Un’opera che è stata frutto di uno sforzo durato quasi due
anni, dall’agosto del 2023 fino al 23 dicembre scorso per un investimento
complessivo 85,3 milioni di euro curato da Anas. Un simbolo anche di “rivincita”
rispetto al Giubileo del 2000, che già 25 anni fa aveva previsto il tunnel poi non realizzatosi in quell’occasione.
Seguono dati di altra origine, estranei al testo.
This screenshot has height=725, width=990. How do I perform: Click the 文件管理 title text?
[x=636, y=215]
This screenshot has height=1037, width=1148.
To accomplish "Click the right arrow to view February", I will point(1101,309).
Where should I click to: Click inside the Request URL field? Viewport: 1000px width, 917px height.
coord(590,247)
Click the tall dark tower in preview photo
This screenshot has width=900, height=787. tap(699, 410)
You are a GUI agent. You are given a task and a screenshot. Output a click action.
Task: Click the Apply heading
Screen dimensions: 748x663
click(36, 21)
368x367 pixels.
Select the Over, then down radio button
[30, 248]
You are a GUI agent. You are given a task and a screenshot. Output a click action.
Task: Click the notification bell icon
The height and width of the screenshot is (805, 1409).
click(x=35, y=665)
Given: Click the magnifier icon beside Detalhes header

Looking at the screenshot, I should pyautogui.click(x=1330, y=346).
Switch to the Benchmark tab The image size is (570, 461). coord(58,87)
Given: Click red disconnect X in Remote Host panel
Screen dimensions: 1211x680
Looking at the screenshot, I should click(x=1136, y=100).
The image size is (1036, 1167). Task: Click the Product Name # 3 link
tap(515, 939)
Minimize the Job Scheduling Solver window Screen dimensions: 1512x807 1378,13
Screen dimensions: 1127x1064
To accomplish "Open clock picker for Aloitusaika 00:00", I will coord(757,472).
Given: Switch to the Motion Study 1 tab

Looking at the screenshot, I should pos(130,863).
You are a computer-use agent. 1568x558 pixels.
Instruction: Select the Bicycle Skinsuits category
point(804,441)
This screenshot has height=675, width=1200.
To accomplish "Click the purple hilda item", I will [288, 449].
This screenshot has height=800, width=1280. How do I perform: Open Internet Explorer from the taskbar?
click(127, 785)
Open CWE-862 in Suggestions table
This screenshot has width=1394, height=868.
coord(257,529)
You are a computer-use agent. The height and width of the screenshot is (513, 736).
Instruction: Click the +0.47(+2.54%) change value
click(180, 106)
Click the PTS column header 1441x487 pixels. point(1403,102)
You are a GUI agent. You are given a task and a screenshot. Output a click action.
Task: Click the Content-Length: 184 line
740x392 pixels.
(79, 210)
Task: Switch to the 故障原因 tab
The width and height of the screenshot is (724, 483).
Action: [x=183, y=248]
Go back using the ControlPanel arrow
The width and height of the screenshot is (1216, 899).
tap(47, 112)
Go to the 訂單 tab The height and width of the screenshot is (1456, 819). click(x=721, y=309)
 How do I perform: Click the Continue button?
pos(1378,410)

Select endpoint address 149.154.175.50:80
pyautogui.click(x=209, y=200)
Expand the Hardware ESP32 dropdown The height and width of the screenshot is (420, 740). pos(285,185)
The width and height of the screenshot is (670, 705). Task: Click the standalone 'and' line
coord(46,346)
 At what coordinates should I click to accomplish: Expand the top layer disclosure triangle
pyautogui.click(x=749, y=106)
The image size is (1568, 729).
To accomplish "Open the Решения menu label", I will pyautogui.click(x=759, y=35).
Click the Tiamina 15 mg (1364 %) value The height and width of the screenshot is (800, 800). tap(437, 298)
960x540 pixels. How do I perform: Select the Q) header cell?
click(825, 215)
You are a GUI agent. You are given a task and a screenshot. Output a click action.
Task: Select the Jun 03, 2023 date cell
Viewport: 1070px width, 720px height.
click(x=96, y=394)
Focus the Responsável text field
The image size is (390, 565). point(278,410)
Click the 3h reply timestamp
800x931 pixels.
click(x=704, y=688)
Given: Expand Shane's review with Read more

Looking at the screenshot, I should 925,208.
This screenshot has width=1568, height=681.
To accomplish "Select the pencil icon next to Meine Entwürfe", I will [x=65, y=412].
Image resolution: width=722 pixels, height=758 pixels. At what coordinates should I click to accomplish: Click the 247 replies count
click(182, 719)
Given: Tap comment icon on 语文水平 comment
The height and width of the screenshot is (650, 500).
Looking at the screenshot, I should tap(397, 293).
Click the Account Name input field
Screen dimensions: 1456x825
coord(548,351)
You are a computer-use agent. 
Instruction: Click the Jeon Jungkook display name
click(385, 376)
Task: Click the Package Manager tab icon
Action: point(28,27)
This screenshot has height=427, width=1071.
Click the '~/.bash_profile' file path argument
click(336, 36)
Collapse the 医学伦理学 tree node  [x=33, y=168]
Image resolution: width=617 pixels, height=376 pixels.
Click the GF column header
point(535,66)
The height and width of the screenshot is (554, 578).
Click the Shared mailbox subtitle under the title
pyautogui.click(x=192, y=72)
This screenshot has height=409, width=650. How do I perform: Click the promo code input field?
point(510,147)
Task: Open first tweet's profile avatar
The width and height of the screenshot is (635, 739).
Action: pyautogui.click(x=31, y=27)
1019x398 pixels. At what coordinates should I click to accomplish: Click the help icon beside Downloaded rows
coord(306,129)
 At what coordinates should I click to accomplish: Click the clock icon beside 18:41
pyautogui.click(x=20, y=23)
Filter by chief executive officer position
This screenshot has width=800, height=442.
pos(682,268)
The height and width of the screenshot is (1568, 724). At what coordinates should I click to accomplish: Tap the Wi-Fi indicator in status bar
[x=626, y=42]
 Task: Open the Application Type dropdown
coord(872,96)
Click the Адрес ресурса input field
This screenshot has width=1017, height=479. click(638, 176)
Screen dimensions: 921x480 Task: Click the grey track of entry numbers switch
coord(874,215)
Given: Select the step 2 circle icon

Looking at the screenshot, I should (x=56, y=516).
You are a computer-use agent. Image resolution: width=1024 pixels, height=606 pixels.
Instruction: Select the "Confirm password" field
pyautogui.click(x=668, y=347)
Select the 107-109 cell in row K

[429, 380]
Una vittoria “morale”
anche nei confronti della burocrazia e dell’archeologia di Roma, vista
purtroppo spesso come un ostacolo nella realizzazione di nuove opere, che però questa volta
ha avuto interferenze pressocché nulle nonostante il maxi ritrovamento della
lavanderia di epoca romana.
Insomma, una realizzazione quasi alla stregua del nuovo ponte
Morandi a Genova, simbolo di un’Italia in grado di fare.
L’evento è stato salutato da tutti i rappresentanti
istituzionali e dallo stesso Presidente del Consiglio, Giorgia Meloni, che ha espresso
soddisfazione per il lavoro compiuto in un’insolita collaborazione politica tra
destra e sinistra di governo, rispettivamente alla Nazione e al Comune.
Tuttavia da qui a definire questa come una grande opera
per la mobilità della Capitale ce ne passa.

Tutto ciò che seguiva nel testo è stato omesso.